暫 | SHIBARAKU

 

暫(鎌倉権五郎景政)

原作 | 北條高史
制作 | 私
分類 | 不切正方形1枚
用紙 | 79 cm, 美濃和紙
身長 | 20 cm
出典 | 北條高史, 『北條高史折り紙作品集』, おりがみはうす, 2023

Shibaraku

Design | Takashi HOJO
Fold | Me
Category | Single Square-paper Folding without Cutting
Paper | 79 cm
Size | 20 cm
Source | Takashi HOJO, Origami Works of Takashi HOJO, ORIGAMI HOUSE, 2023


條高史さんの「暫」は、現代折り紙の象徴のひとつとして、一種の神聖なものとして扱われてきた、特別な作品です。

それがついに発売となった「北條高史折り紙作品集」に折り図が掲載されると聞き、我慢できずに購入し挑戦しました。


人生でいちばん難しい作品でした。

まず折り工程だけ見ても「465」という史上類を見ない長さであり、さらにその一つひとつの技術的難易度が極めて高い。

非常に痛快でありながら一瞬たりとも気が抜けないという、作者とシビアなゲームをしているような感覚でした。

特に怒涛のアンシンク(沈め折りと反対に沈められているものを引き出す)は強烈で、本気を出し続けないと死ぬ...!と思うほどでした。

そして北條作品にはお約束の仕上げ調整の難しさ。

折り図通りに折り進めても、作例のような姿にするにはそこからさらに幾度もの微調整が必要になります。

今回は北條さんによるオリジナル個体(1999)などを参考にしつつ、観客席を見上げながら左足を大きく踏み出し、身体全体で見得を切る様を想像してポージングしました。

既にたくさんの作例がネット上に投稿されていますが、あまり大きな動きを出している方がいらっしゃらなかったので、差別化の意味でも挑戦してみました。

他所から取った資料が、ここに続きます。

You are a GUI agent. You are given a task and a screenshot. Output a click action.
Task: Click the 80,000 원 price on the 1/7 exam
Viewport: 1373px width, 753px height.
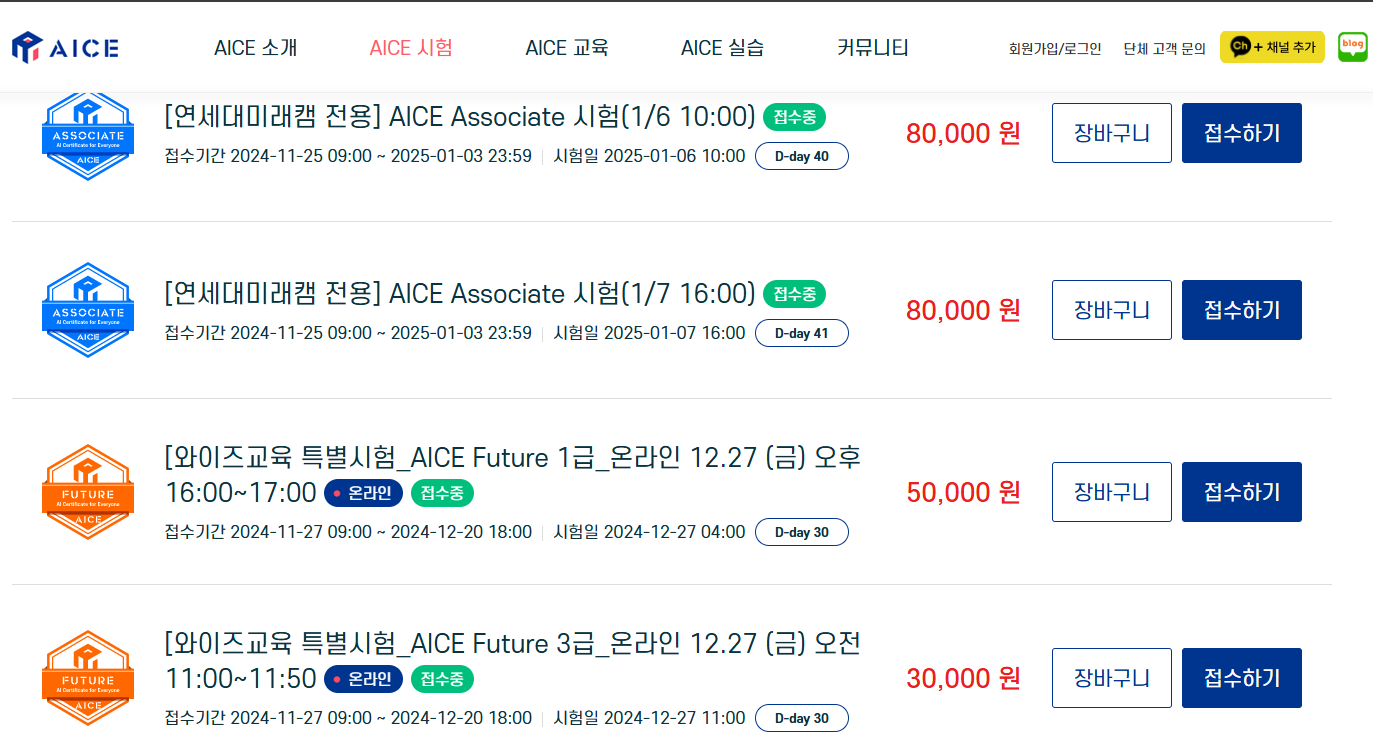(x=961, y=309)
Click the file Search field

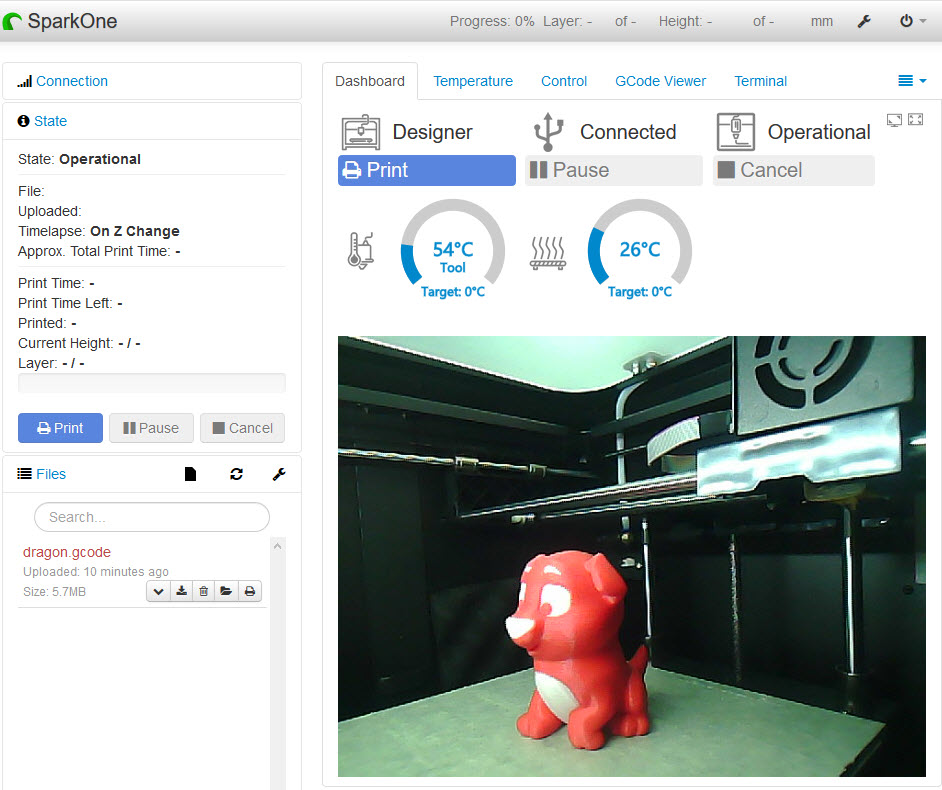pyautogui.click(x=152, y=517)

暫は超人的な能力を持ちつつもまだ少年である設定ということで、そのあたりの荒々しさも出るようにしたつもりです。

また要所要所は糊付けしていますが、あからさまにガチガチに固めていることが分かるような極端なことはせずに、なるべく紙の重なりを生かして立体感が出るよう努めました。

なるべく紙に触らない、余計なことをしない、というのが最近心がけていることなので、この暫でも意識しました。


さて、もしもこの作品 に挑戦する方がいらっしゃれば、ぜひ丈夫な和紙を使うことをお勧めします。

作例では「まんだら」という商品名の美濃和紙の全紙を使いました。

可能な限りいい素材を使って、人間の負担を軽くしましょう(何度も助けられました)。

現在はたくさんの方々が同時に北條作品に挑戦していて、いろいろな作例を見ることができて楽しいです。

腕に自信のある方はぜひ挑んで、SNSなどで共有し合えたら嬉しいです。